Processo 0902922-44.2021.8.12.0001
TJMS • Execução Fiscal
Partes do processo (1)
A fonte pública (DJEN/CNJ) não distingue o polo destas partes nesta publicação.
Última movimentação
Vistos. Trata-se de pedido de extinção do feito pela parte executada, sem resolução do mérito, com base na Resolução nº 547/2024 do CNJ, bem como pedido de reconsideração formulado pelo Estado de Mato Grosso do Sul, exequente, em face da decisão que o nomeou como depositário do(s) imóvel(is) penhorado(s) nestes autos, onde o exequente pleiteia que o encargo de depositário seja atribuído à parte executada. Vieram os autos conclusos. É a síntese do necessário. Decido. Analisando os autos, verifico que a pretensão do exequente merece acolhimento. A execução se desenvolve no interesse do credor, e, nesse sentido, o próprio exequente, ao solicitar a nomeação da parte executada como depositária, age de forma a facilitar o andamento processual, alinhando o ato de constrição à sua finalidade.
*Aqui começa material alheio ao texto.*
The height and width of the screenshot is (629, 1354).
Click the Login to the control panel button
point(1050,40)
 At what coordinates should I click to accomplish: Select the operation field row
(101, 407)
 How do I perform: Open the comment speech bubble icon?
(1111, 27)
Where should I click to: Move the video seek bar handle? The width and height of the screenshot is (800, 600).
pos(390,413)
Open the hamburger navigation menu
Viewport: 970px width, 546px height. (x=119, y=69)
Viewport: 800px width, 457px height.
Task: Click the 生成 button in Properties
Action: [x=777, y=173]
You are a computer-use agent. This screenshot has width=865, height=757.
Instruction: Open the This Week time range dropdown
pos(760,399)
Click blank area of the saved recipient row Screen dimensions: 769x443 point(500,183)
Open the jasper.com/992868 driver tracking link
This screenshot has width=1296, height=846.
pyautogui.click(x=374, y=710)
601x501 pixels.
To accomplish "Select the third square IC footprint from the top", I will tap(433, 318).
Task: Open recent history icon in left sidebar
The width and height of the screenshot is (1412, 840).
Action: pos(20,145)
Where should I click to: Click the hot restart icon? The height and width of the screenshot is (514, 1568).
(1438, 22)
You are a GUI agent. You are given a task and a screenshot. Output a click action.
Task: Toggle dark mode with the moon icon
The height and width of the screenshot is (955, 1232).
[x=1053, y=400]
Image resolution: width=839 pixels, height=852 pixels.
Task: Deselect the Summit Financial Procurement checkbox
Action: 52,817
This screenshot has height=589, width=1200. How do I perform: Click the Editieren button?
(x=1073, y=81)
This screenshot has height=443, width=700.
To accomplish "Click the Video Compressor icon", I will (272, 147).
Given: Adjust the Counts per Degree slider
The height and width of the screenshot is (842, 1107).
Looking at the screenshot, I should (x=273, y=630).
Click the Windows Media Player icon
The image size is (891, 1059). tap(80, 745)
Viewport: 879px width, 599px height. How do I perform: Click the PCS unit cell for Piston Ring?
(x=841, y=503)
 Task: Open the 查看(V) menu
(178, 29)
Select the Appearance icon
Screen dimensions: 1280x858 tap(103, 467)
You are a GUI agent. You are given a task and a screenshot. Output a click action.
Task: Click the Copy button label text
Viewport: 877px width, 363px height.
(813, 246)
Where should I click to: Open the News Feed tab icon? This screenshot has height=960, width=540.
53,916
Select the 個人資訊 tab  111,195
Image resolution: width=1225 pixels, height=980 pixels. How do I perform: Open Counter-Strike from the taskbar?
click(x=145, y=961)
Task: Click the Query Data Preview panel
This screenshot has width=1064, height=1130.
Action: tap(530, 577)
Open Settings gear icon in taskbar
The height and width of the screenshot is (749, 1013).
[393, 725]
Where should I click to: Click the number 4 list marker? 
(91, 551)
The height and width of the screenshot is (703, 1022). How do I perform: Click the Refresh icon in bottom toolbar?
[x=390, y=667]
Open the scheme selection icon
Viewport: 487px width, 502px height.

Com efeito, a nomeação do executado como depositário do bem imóvel é uma medida que se harmoniza com a lógica do sistema processual, uma vez que mantém sob o proprietário a responsabilidade direta pela guarda e conservação do bem, sem que isso represente prejuízo à garantia do crédito, especialmente considerando que a efetivação de qualquer transferência de propriedade depende de registro formal. Outrossim, o Código de Processo Civil - CPC, em seu artigo 840, § 2º, autoriza expressamente que os bens penhorados sejam depositados em poder do executado quando houver a anuência do exequente, como ocorre no presente caso. Dessa forma, havendo pedido expresso do credor e amparo legal, a modificação do encargo de depositário é medida que se impõe. De outro giro, o pedido de extinção da presente execução fiscal, com fundamento na Resolução nº 547/2024 do CNJ, não comporta acolhimento. Isso porque não se verificam, na hipótese, circunstâncias aptas a evidenciar a ausência de interesse processual ou a justificar a adoção de medidas excepcionais de racionalização que impliquem a extinção do feito. Ademais, o valor da execução supera o limite de R$ 10.000,00 previsto no referido ato normativo, o que afasta, por si só, a incidência da medida pretendida. Assim, deve a execução prosseguir em seus ulteriores termos. Posto isso, defiro o pedido de reconsideração formulado pelo exequente para, em reforma ao despacho anterior (fl. 1306/1307), nomear a parte executada como depositária do(s) imóvel(is) penhorado(s) nos autos. No mais, cumpra-se conforme anteriormente determinado. Expeça-se. Às providências e intimações necessárias. Cumpra-se. Intime(m)-se.